The NE1000 and NE2000 are members of an early line of low cost Ethernet network cards introduced by Novell in 1987. Their popularity had a significant impact on the pervasiveness of networks in computing. They are based on a reference design from National Semiconductor using their 8390 Ethernet chip.

== History ==
In the late 1980s, Novell was looking to shed its hardware server business and transform its flagship NetWare product into a PC-based server operating system that was agnostic and independent of the physical network implementation and topology (Novell even referred to NetWare as a NOS, or network operating system). To do this, Novell needed networking technology in general — and networking cards in particular — to become a commodity, so that the server operating system and protocols would become the differentiating technology.

Most of the key pieces of this strategy were already in place: Ethernet and Token Ring (among others) had been codified by the IEEE 802 standards committee — the draft was not formally adopted until 1990, but was already in widespread use, and cards from one vendor were, on the whole, wire-compatible with cards complying with the same 802 working group. However, networking hardware vendors in general, and industry leaders 3Com and IBM in particular, were charging high prices for their hardware.

To combat this, Novell decided to develop its own line of cards. In order to create these at minimal R&D, engineering and production costs, Novell based their board on the DP839EB, a reference design created by National Semiconductor using the 8390 Ethernet chip. Compared to the reference design's direct memory access, Novell used Programmed I/O, which limited performance. Novell's design also didn't map the card's internal buffer RAM into the host's address space.
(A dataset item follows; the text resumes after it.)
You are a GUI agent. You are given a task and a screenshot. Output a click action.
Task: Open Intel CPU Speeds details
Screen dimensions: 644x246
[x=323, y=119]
The original card, the NE1000 (8-bit ISA; announced as "E-Net adapter" in February 1987 for 495 USD) The "NE" prefix stood for "Novell Ethernet".

=== NE2000 ===
The NE2000, using the 16-bit ISA bus of the PC AT followed in 1988. It uses thin Ethernet; the second ("B") revision added an Attachment Unit Interface (AUI) port to support a transceiver, and later models NE1000T and NE2000T added built-in 10BASE-T support.

With the launch of the NE1000 and NE2000, Novell took two significant steps.
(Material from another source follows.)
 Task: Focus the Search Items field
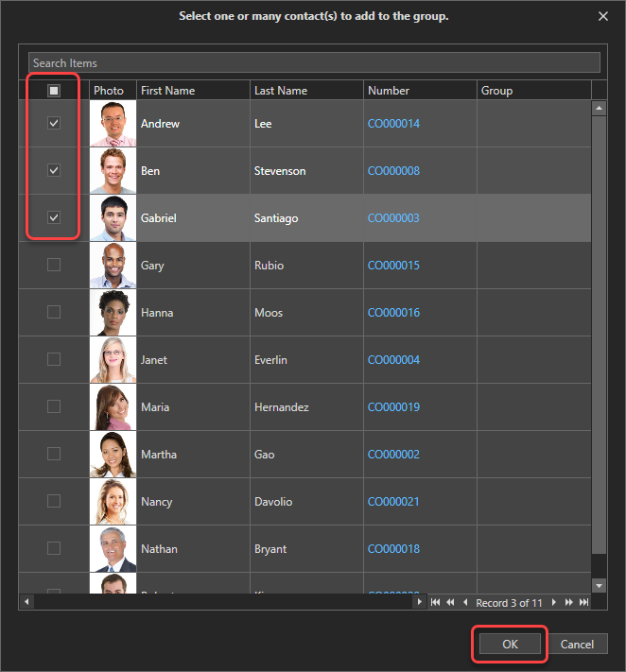tap(313, 62)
The first was a program under which other vendors were invited to manufacture the cards with no royalty as "NE1000-compatible" cards. Vendors were required to submit their cards to Novell for certification, which focused on whether the standard Novell driver worked with the card. Interested manufacturers were given a complete package of manufacturing documentation to allow them to start building NE1000/2000 compatible cards without having to do any design work. The primary intent of this program was to drive down the cost of network hardware to promote the adoption of PC networking.

The second innovation taken, primarily to deal with internal management issues, was to allow Novell's distributors to buy the cards directly from its manufacturer, Eagle, a contract manufacturing subsidiary of Anthem Technologies, the industrial distributor that provided the components for the NE1000/2000. Novell received a royalty on each card, but was no longer involved in scheduling and ordering manufacturing.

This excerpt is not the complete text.